Halloween in County Cork

It's Halloween in West Cork and mouths are filled with sweets, bags overlowing with toffees, crunchies, chocolates and sours.

Mom sews new buttons on the second-hand Dracula outfit, painting Ericito's face white with a dab of red under his pouting lip, him shouting, "put more blood here, Mommy!"

Dad and I will meet them later at the town hall when the kids' Halloween-disco party ends and set dancing begins. I never had so much fun dancing a waltz step like I was at a hoe down!

Earlier we drove to the beach. Ahh, Inchydoney. The first time in memory I smelled a seabreeze that carried strong hints of cattle and horse dung. The one-degree celsius air temps didn't deter the surfer or the labrador playing in the sea. And I, wearing Hannah's knit hat and gloves and Rich's winter jacket feel happy to be walking under the green hills of Clonakilty.

I'll run in the morning to Upton amidst stud farms and famine walls. Back in the 1840s during the great famine, men were paid a bowl of soup for a few day's work building two-or more-story walls of limestone rock to keep starving people, like themselves, off the wealthy estates. Lower walls marked boundaries of land, as well.

At All Soul's Mass this morning as at All Saint's yesterday, the priest referenced the impending presidential campaign in the States. It's on the radio, the tele, and in every stranger's mouth when they hear my American accent. Guess who the Irish seem unanimously to be rooting for? Same as the rest of the world I've met in two months of travel. Go Blue. Go Bama!

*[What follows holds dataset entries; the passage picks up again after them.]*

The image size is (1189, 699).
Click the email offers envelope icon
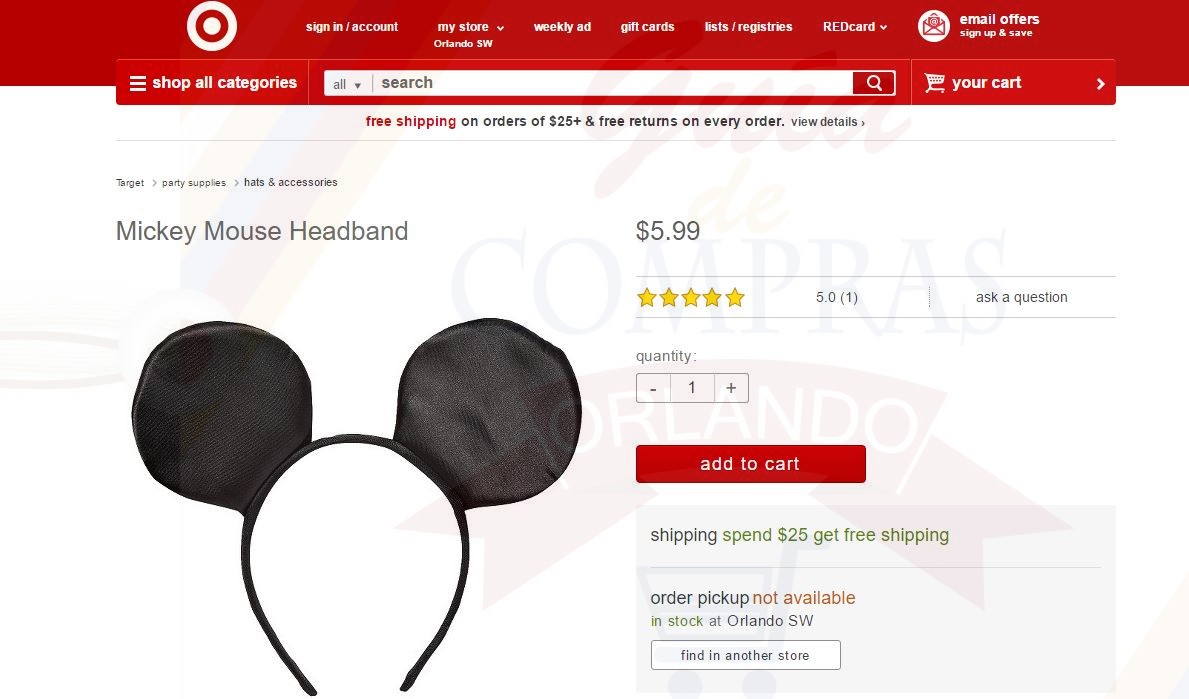pyautogui.click(x=933, y=26)
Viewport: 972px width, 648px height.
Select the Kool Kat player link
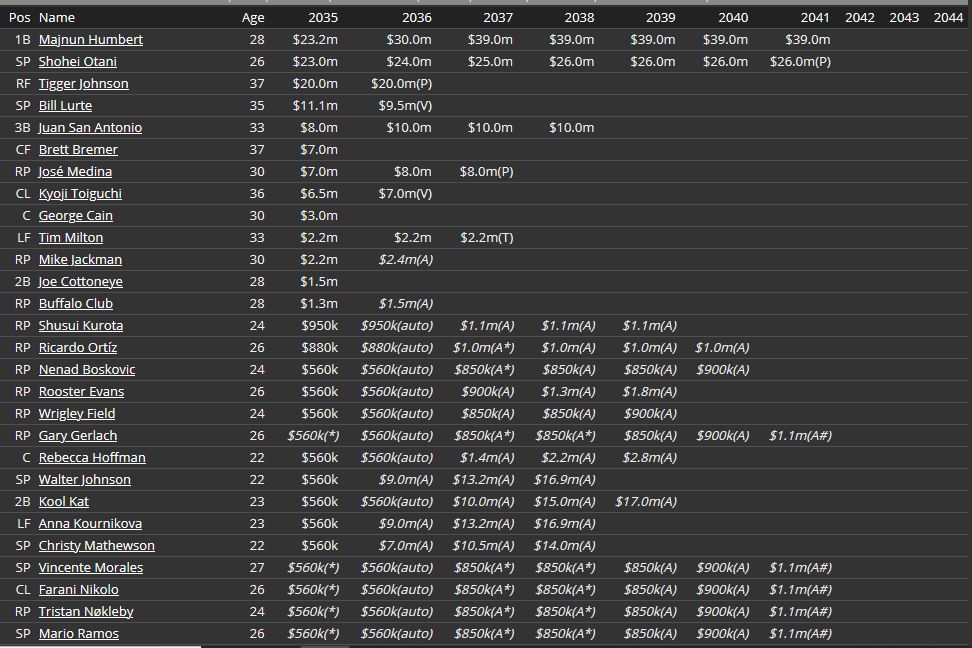(64, 501)
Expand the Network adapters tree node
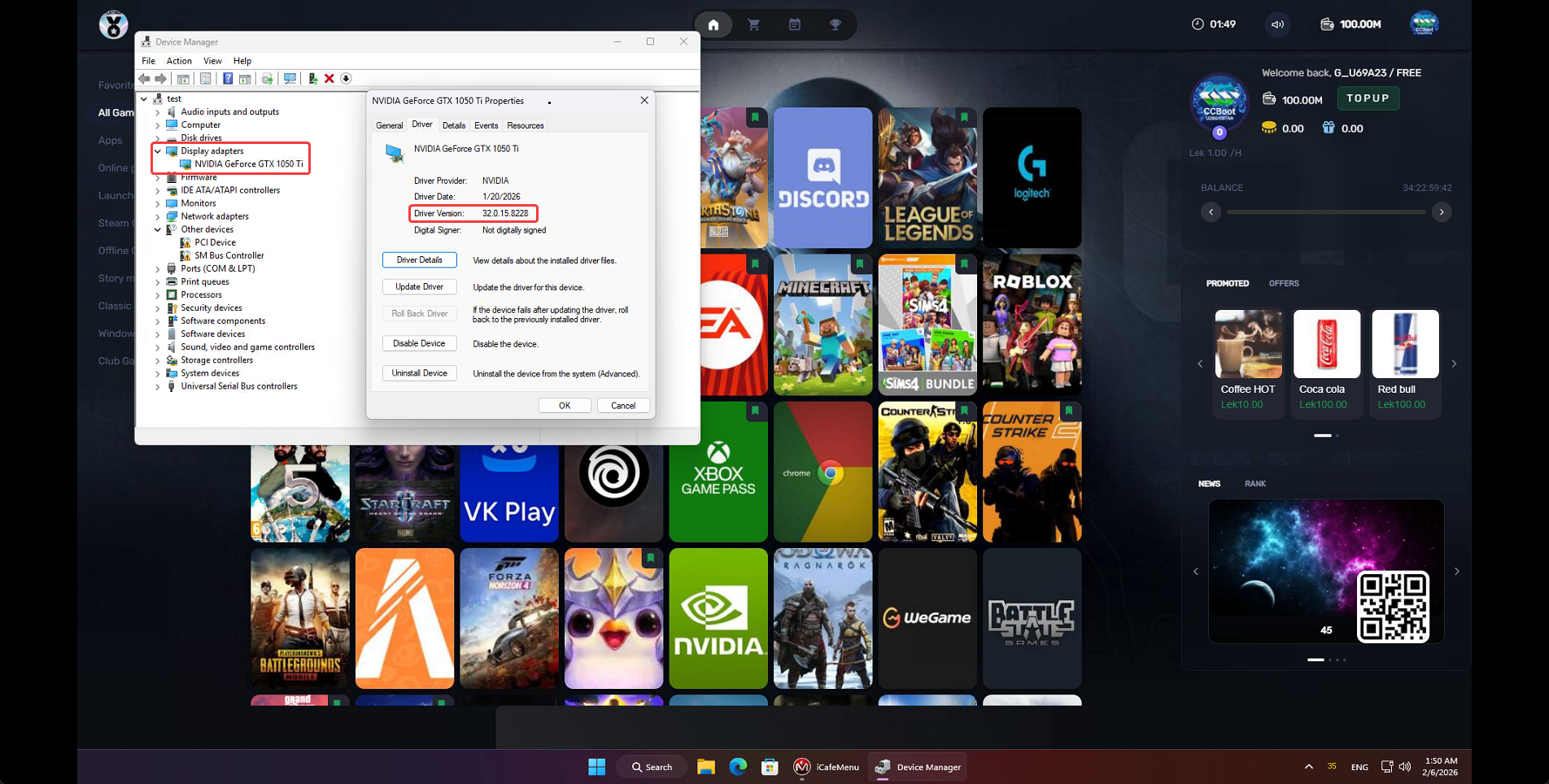 point(158,216)
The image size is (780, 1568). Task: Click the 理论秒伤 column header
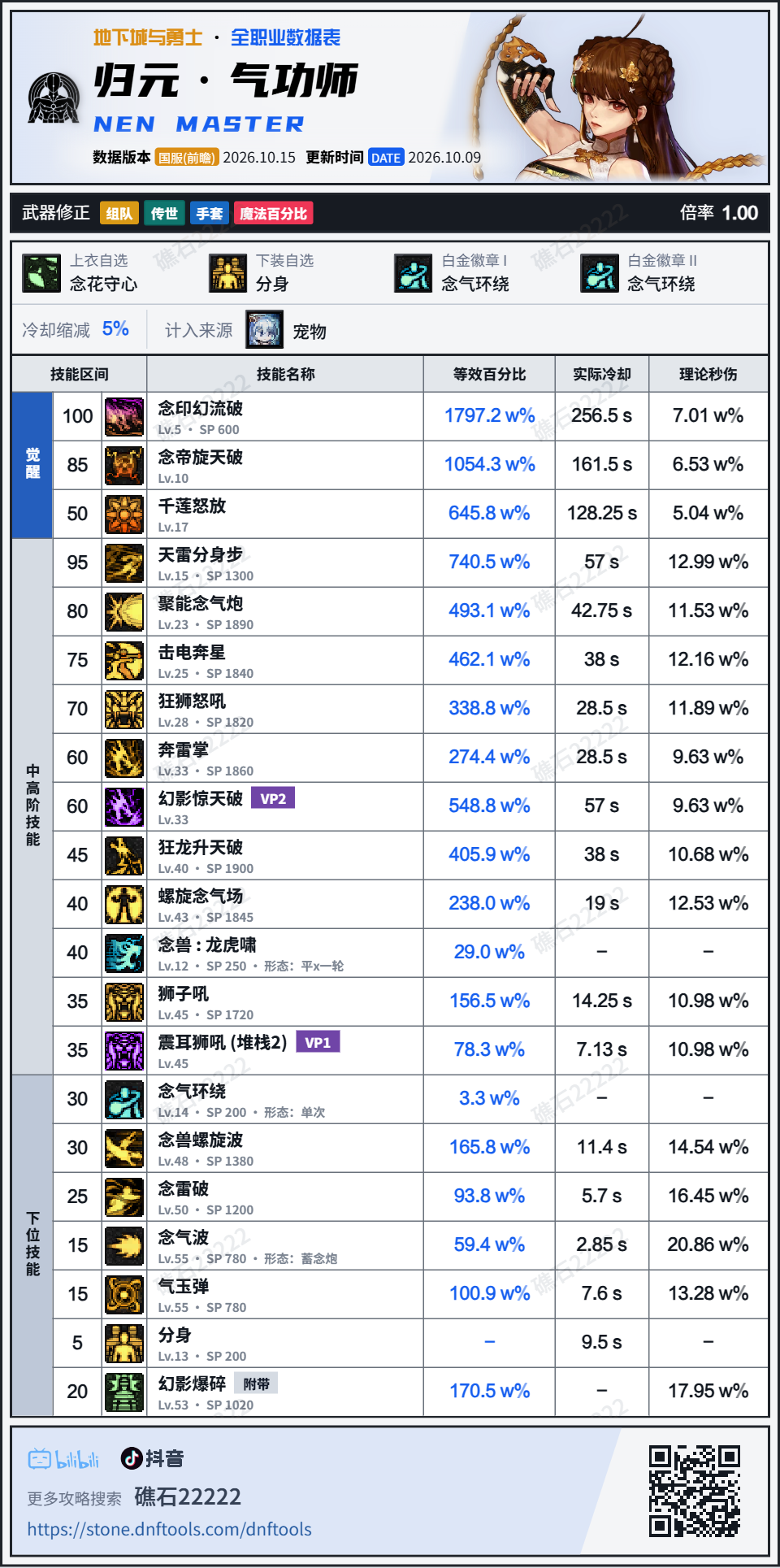click(x=708, y=374)
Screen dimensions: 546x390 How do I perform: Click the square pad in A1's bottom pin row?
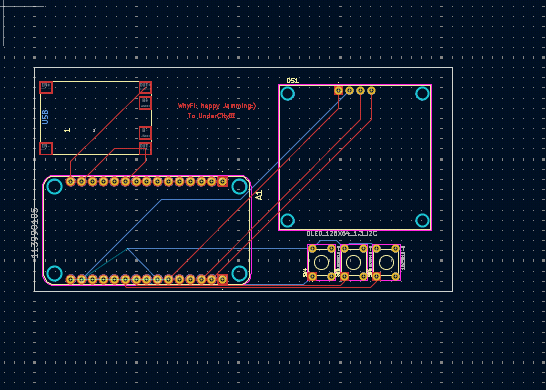tap(223, 279)
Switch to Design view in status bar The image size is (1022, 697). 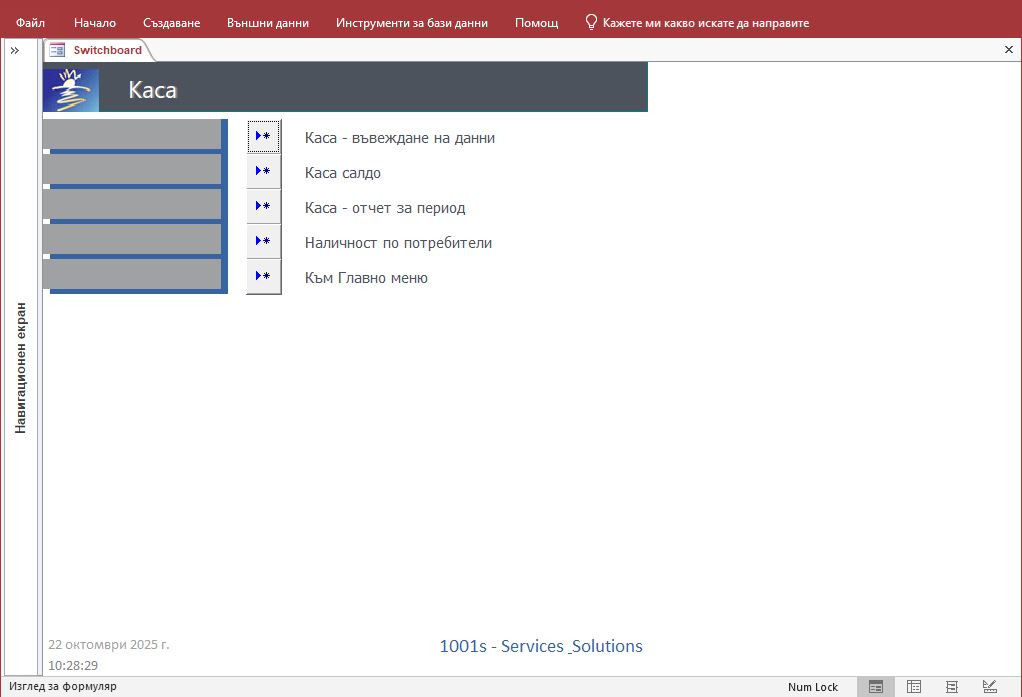click(x=990, y=687)
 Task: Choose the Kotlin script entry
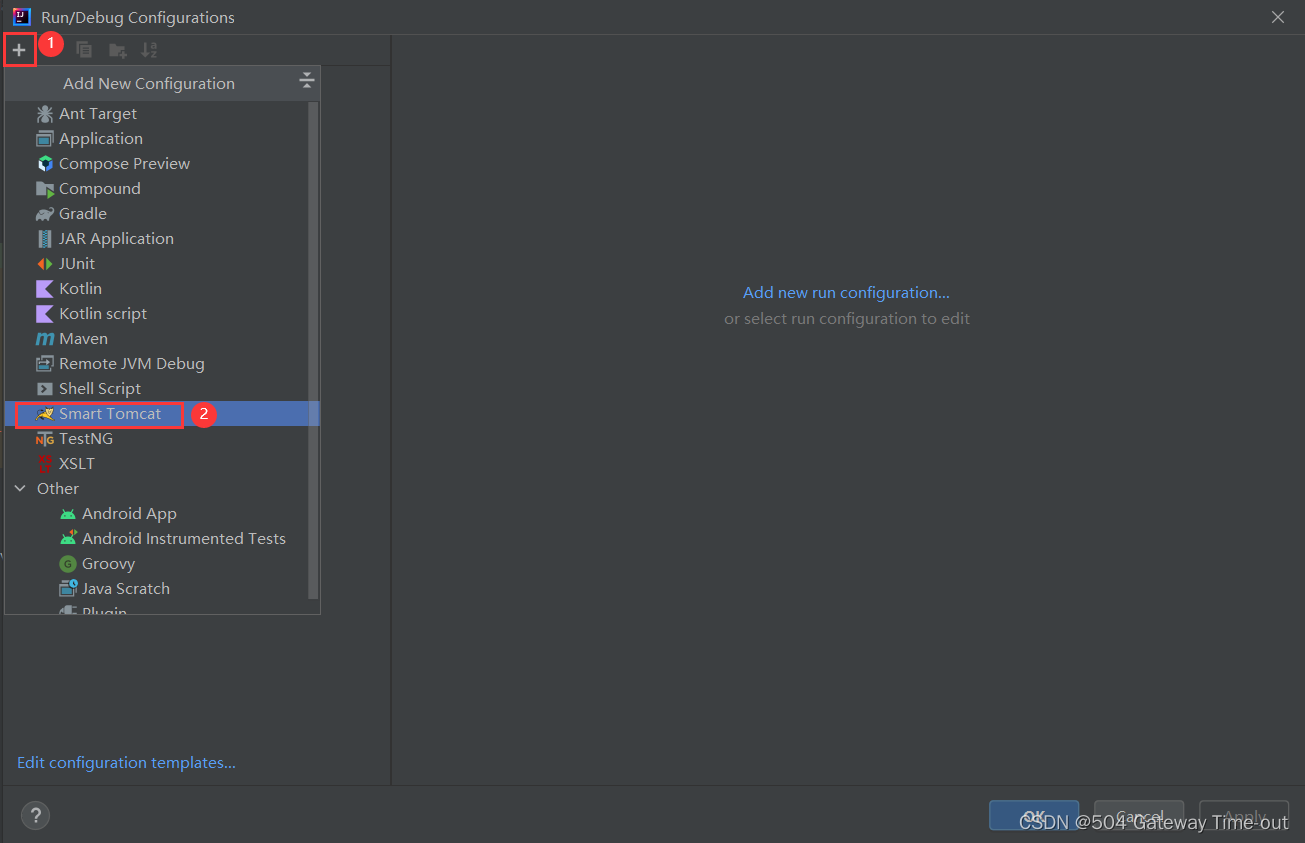[x=102, y=314]
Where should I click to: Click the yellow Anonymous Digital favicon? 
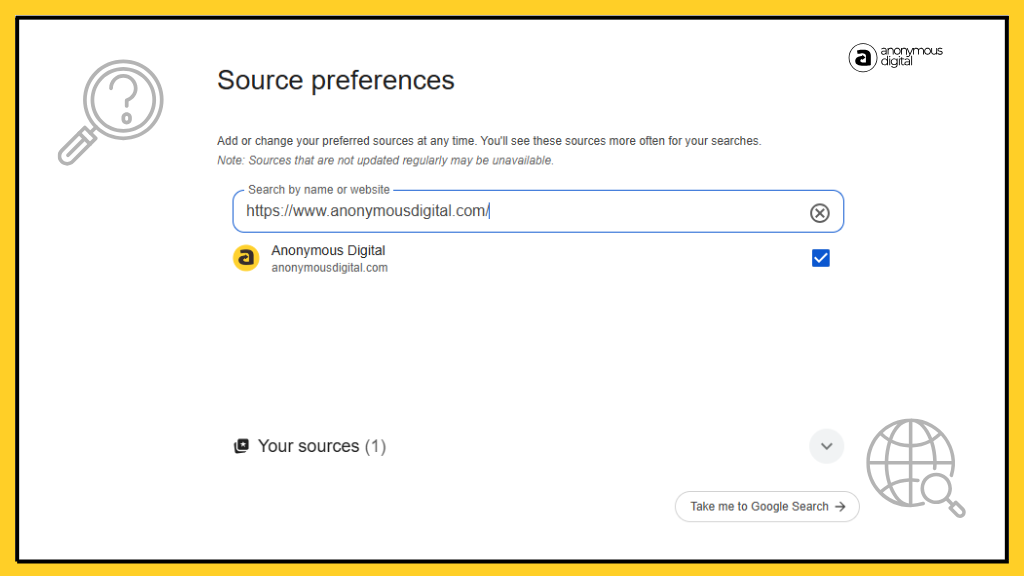point(245,258)
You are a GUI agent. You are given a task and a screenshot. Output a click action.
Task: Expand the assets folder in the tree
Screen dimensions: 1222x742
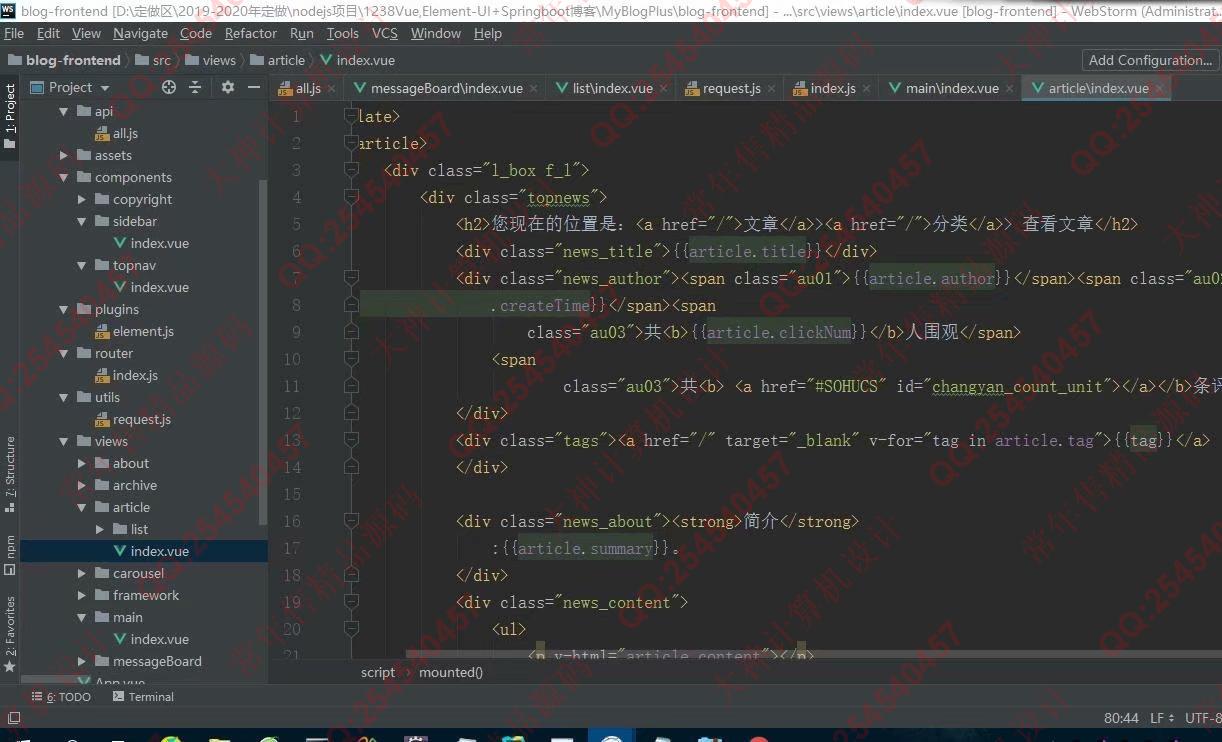click(64, 156)
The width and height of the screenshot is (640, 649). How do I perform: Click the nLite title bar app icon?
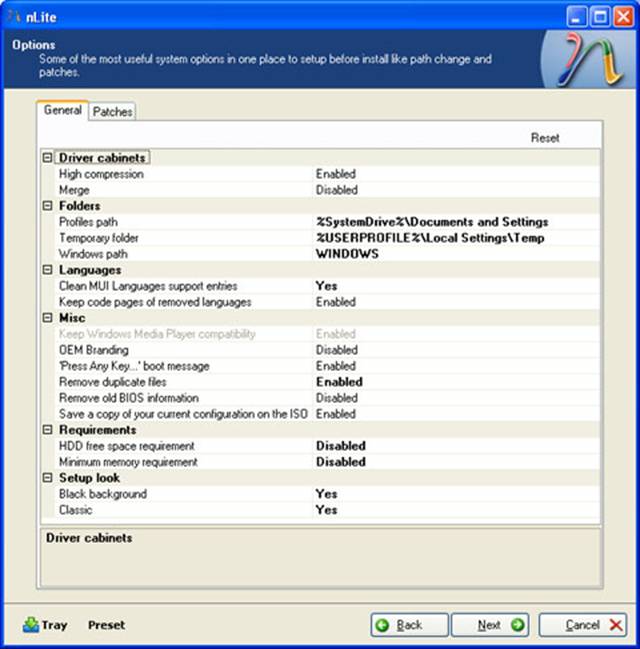point(14,15)
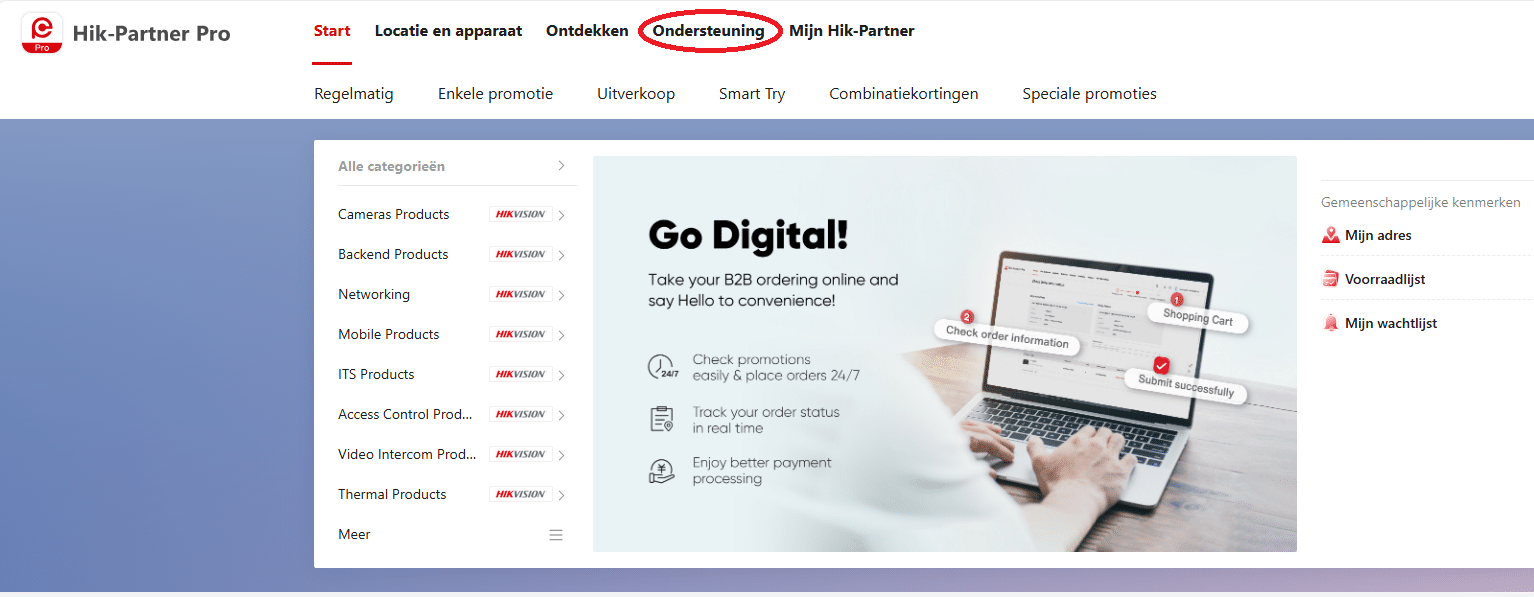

Ann, Ricardo and Eric treat me to a day in Cork (the third largest city on the island after Dublin and Belfast) and lunch at a wonderful Berekeley-esque vegetarian restaurant, Cafe Paradiso, right on the River Lee. We bump into Ann's boss, Sean, who runs a cement company and employs her to design organic, bio-diverse gardens. Sweet job. She loves it. Needless to say, I feel right at home. California crunch in the Ireland bog.